From Psalms 103:19 to the end, the psalm takes a still wider sweep. It now embraces the universe. But it is noticeable that there is no more about "lovingkindness" in these verses. Man’s sin and frailty make him a fit recipient of it, but we do not know that in all creation another being, capable of and needing it, is found. Amid starry distances, amid heights and depths, far beyond sunrise and sunset, God’s all-including kingdom stretches and blesses all. Therefore, all creatures are called on to Bless Him, since all are blessed by Him, each according to its nature and need. If they have consciousness, they owe Him praise. If they have not, they praise Him by being. The angels, "heroes of strength," as the words literally read, are "His," and they not only execute His behests, but stand attent before Him, listening to catch the first whispered indication of His will. "His hosts" are by some taken to mean the stars; but surely it is more congruous to suppose that beings who are His "ministers" and perform His "will" are intelligent beings.
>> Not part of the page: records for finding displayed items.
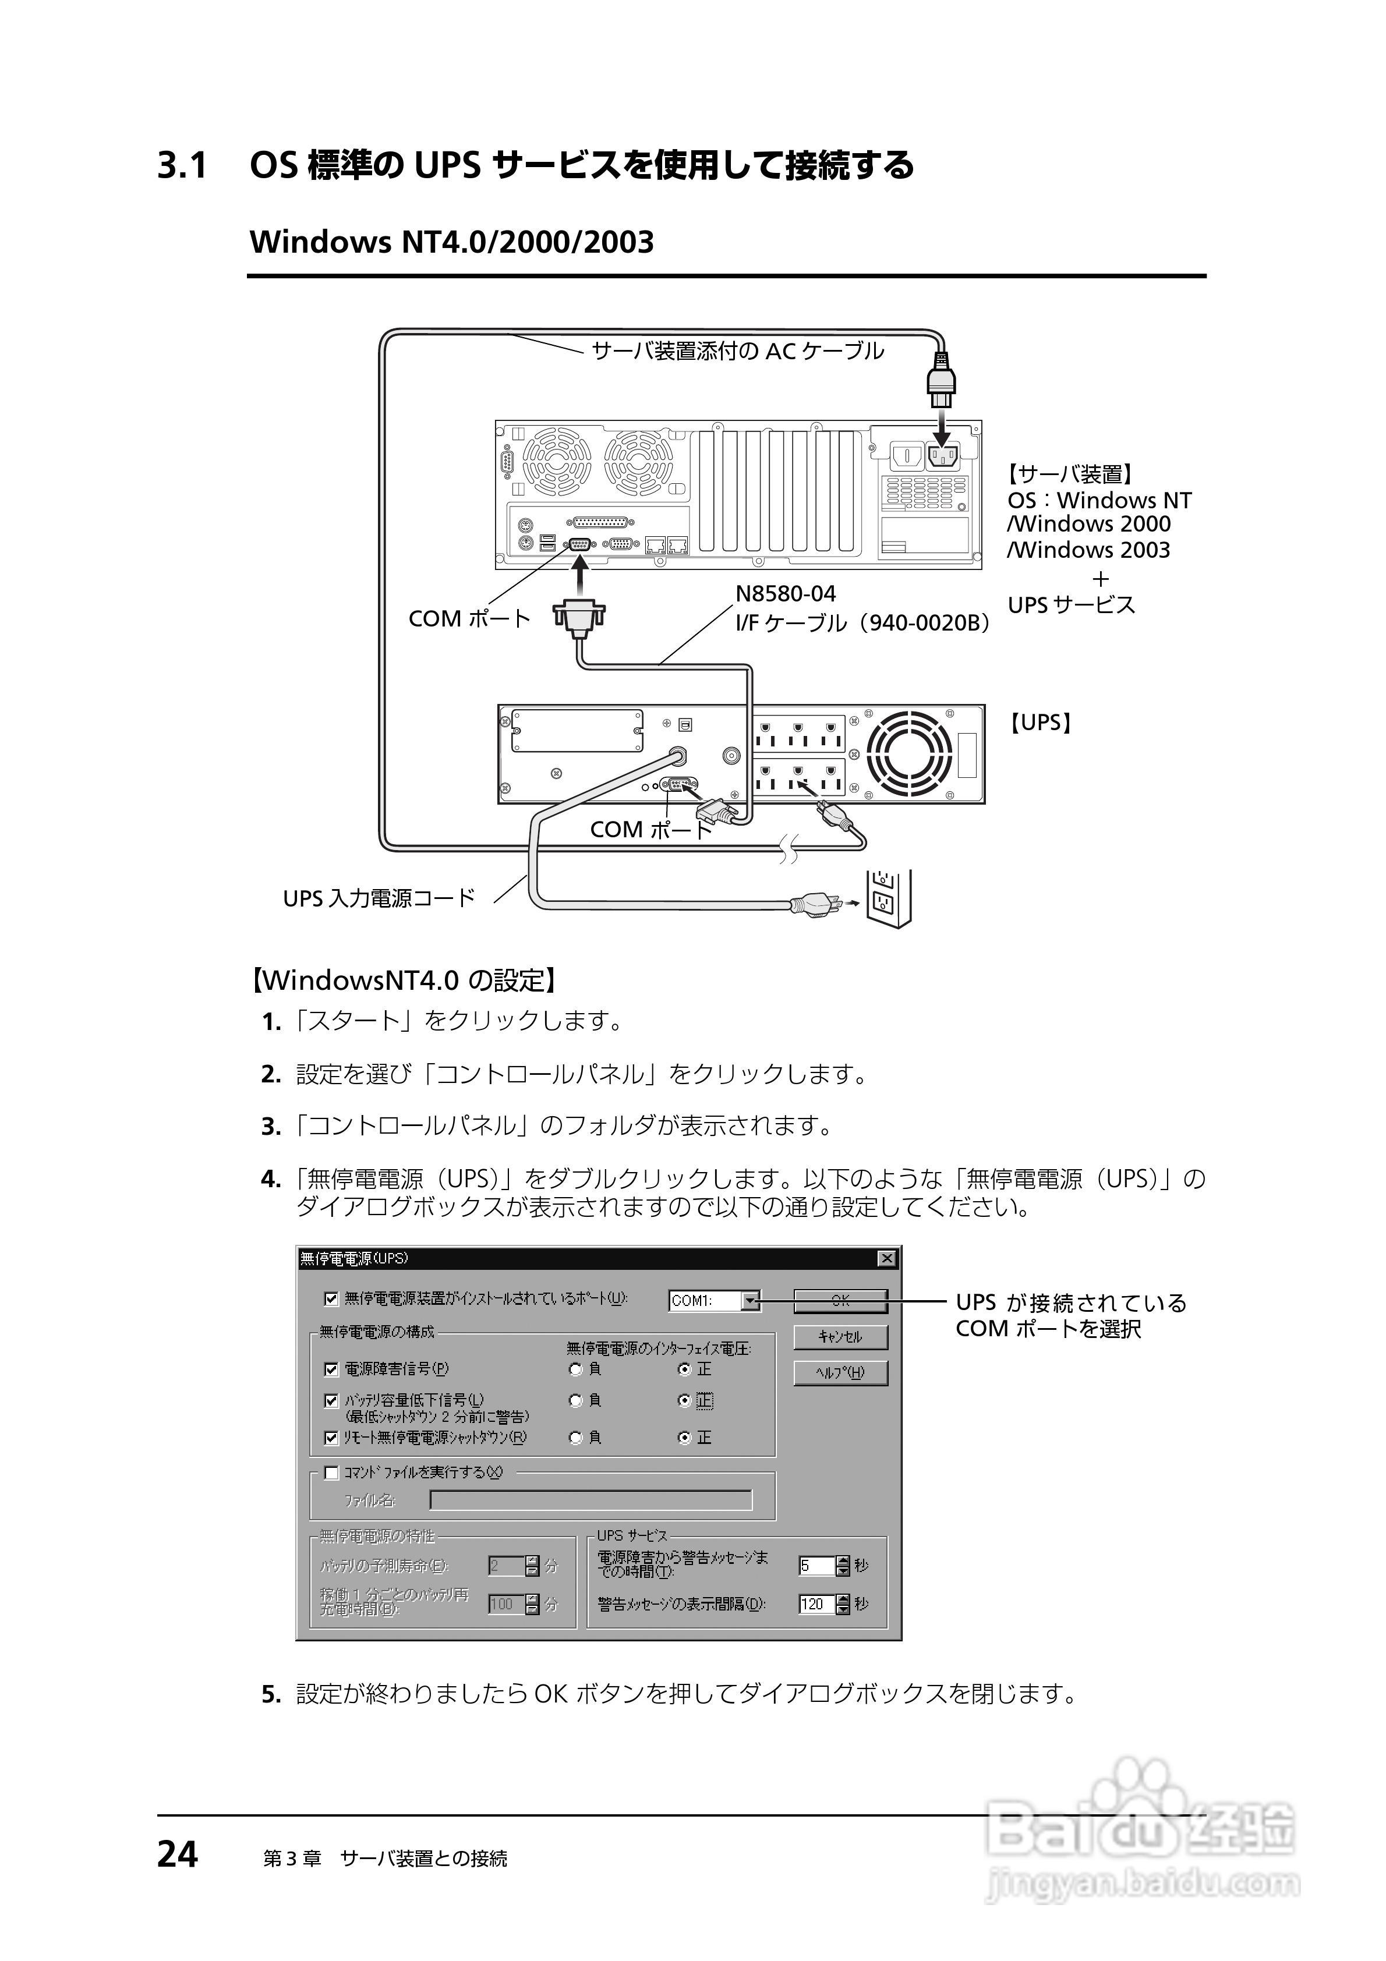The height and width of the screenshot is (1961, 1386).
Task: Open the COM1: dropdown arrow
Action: pos(749,1301)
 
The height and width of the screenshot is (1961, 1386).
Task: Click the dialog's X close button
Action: pos(887,1258)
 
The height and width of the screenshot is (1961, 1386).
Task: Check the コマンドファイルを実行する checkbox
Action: pos(331,1472)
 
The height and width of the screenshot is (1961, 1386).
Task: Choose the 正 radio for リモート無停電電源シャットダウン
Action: pos(684,1438)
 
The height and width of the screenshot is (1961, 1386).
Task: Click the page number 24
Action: pos(178,1854)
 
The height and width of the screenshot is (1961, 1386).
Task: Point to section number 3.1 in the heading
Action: pos(182,166)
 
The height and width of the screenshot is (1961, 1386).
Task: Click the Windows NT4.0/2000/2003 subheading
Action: pos(451,243)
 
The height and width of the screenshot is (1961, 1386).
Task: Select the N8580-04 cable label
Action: pos(785,593)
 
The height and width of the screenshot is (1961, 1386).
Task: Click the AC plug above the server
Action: pos(942,384)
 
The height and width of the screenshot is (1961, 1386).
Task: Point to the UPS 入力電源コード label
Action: pos(379,898)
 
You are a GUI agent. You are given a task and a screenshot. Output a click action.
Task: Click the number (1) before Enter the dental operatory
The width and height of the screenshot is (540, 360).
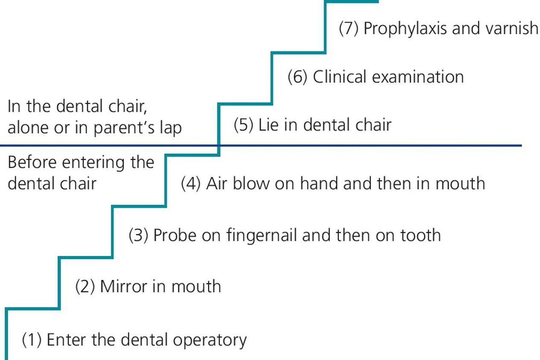click(x=31, y=340)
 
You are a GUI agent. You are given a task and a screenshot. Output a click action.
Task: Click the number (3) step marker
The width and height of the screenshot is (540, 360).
click(x=138, y=235)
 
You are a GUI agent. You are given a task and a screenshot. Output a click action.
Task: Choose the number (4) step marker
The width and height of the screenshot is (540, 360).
click(x=191, y=183)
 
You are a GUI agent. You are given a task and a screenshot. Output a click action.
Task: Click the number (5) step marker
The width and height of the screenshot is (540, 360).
click(x=244, y=125)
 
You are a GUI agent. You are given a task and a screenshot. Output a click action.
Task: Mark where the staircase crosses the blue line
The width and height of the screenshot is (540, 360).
click(x=219, y=146)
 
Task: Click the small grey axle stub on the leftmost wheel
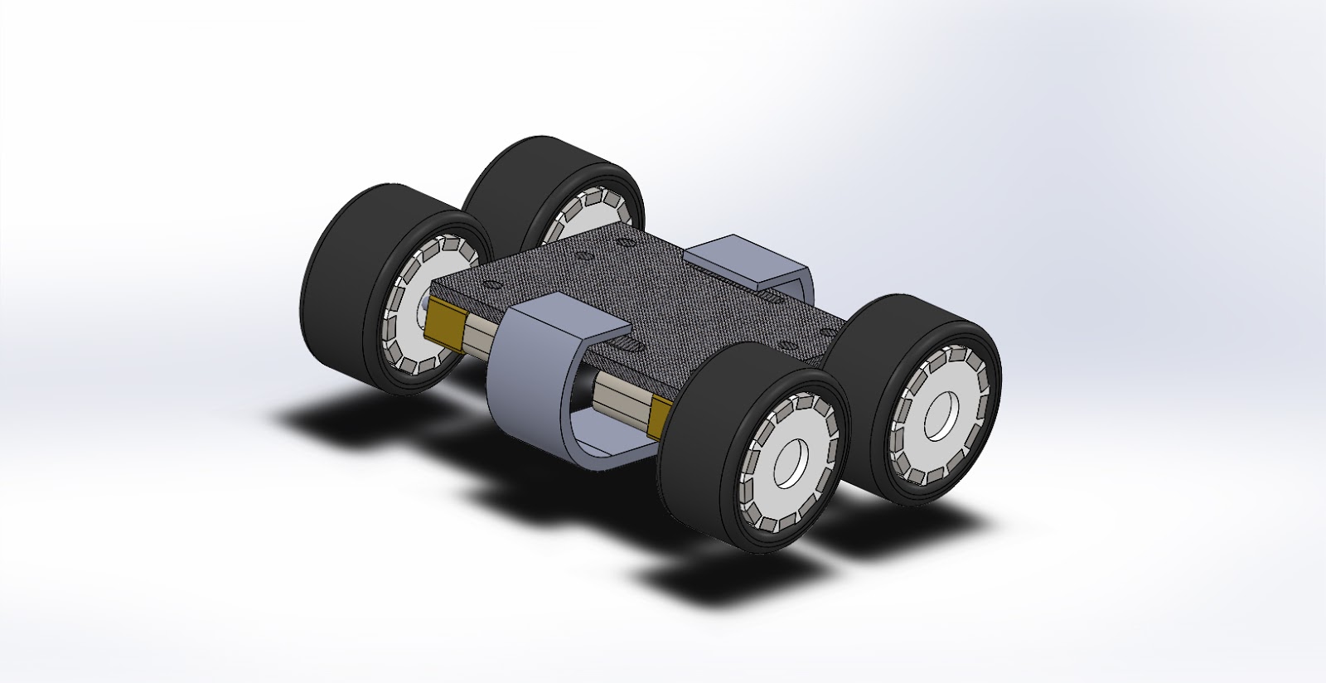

Their praise consists in hearkening to and doing His word. But obedience is not all their praise; for they too, bring Him tribute of conscious adoration in more melodious music than ever sounded on earth. That "choir invisible" praises the King of heaven; but later revelation has taught us that men shall teach a new song to "principalities and powers in heavenly places," because men only can praise Him whose lovingkindness to them, sinful and dying, redeemed them by His blood.
Therefore, it is no drop from these heavenly anthems, when the psalm circles round at last to its beginning, and the singer calls on his soul to add its "little human praise" to the thunderous chorus. The rest of the universe praises the mighty Ruler; he blesses the forgiving, pitying Jehovah. Nature and angels, stars and suns, seas and forests, magnify their Maker and Sustainer; we can bless the God who pardons iniquities and heals diseases which our fellow choristers never knew.